‘A revolution for life sciences’ - DeepMind and EMBL-EBI release database of human protein structures
It has been described as the most important dataset since the human genome was mapped.
DeepMind, the Google-owned artificial intelligence lab, has teamed up with the EMBL’s European Bioinformatics Institute (EMBL-EBI) to create an accurate database of protein structures in the human body, known as the human proteome.
EMBL director general Edith Heard described this as “truly a revolution for the life sciences, just as genomics was several decades ago”.
DeepMind founder and CEO Demis Hassabis described it as “the most significant contribution artificial intelligence has made to advancing scientific knowledge”.
A better understanding of protein structures will be pivotal in developing new drugs to treat anything from dementia to cancer to Covid-19. Proteins are the building blocks of life, underpinning every biological process in every living thing.
The breakthrough was achieved using DeepMind’s AI program, called AlphaFold, which a year ago was able to crack one of the biggest challenges facing biologists in the last 50 years - namely how proteins fold into 3D shapes. It is able to predict these structures with confidence from their amino acid sequences.
It builds on the work of generations of scientists who have used protein imaging and crystallography to solve these sequences.
The freely available new database features 20,000 human protein structures, more than doubling the number previously available to researchers.
“Our goal at DeepMind has always been to build AI and then use it as a tool to help accelerate the pace of scientific discovery itself, thereby advancing our understanding of the world around us,” said Dr Hassabis. “We used AlphaFold to generate the most complete and accurate picture of the human proteome. We believe this represents the most significant contribution AI has made to advancing scientific knowledge to date, and is a great illustration of the sorts of benefits AI can bring to society.”
The team also released around 350,000 structures from 20 additional organisms important for biological research, such as E.coli, fruit fly, mouse, zebrafish, malaria parasite and tuberculosis bacteria.
AlphaFold has already demonstrated its value, with the Drugs for Neglected Diseases Initiative (DNDi) using it for research into life-saving cures for diseases that disproportionately affect the poorer parts of the world - namely Chagas disease and Leishmaniasis, which are caused by parasites.
The Centre for Enzyme Innovation (CEI) is using AlphaFold to engineer faster enzymes for recycling some of our most polluting single-use plastics.
And a team at the University of Colorado Boulder is using the technology to study antibiotic resistance, while a group at the University of California San Francisco has aided our understanding of the biology of the Covid-19 virus, SARS-CoV-2, using AlphaFold.

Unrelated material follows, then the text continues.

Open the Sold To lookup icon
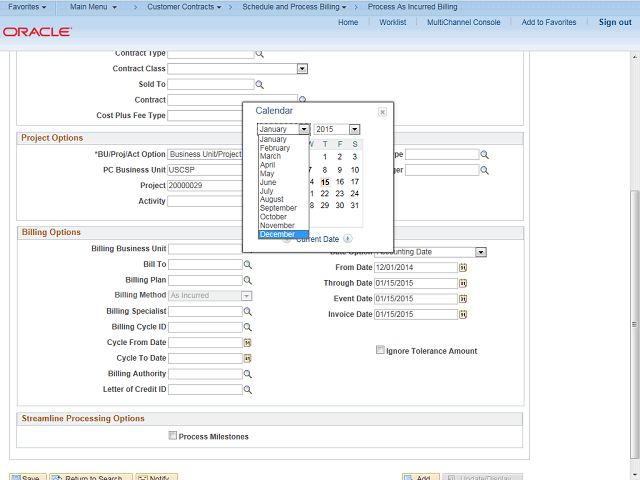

Ewan Birney, deputy director general of the EMBL and director of the Wellcome Genome Campus-based EMBL-EBI, said: “Making AlphaFold predictions accessible to the international scientific community opens up so many new research avenues, from neglected diseases to new enzymes for biotechnology and everything in between.
“This is a great new scientific tool, which complements existing technologies, and will allow us to push the boundaries of our understanding of the world.”
The database will be updated, with the aim of visualising more than 100 million protein structures.
Sundar Pichai, CEO, Google and Alphabet, said: “The AlphaFold database shows the potential for AI to profoundly accelerate scientific progress. Not only has DeepMind’s machine learning system greatly expanded our accumulated knowledge of protein structures and the human proteome overnight, its deep insights into the building blocks of life hold extraordinary promise for the future of scientific discovery.”
The MRC Laboratory of Molecular Biology’s Venki Ramakrishnan, the 2009 Nobel Laureate for Chemistry, said: “This computational work represents a stunning advance on the protein-folding problem, a 50-year old grand challenge in biology. It has occurred long before many people in the field would have predicted. It will be exciting to see the many ways in which it will fundamentally change biological research.”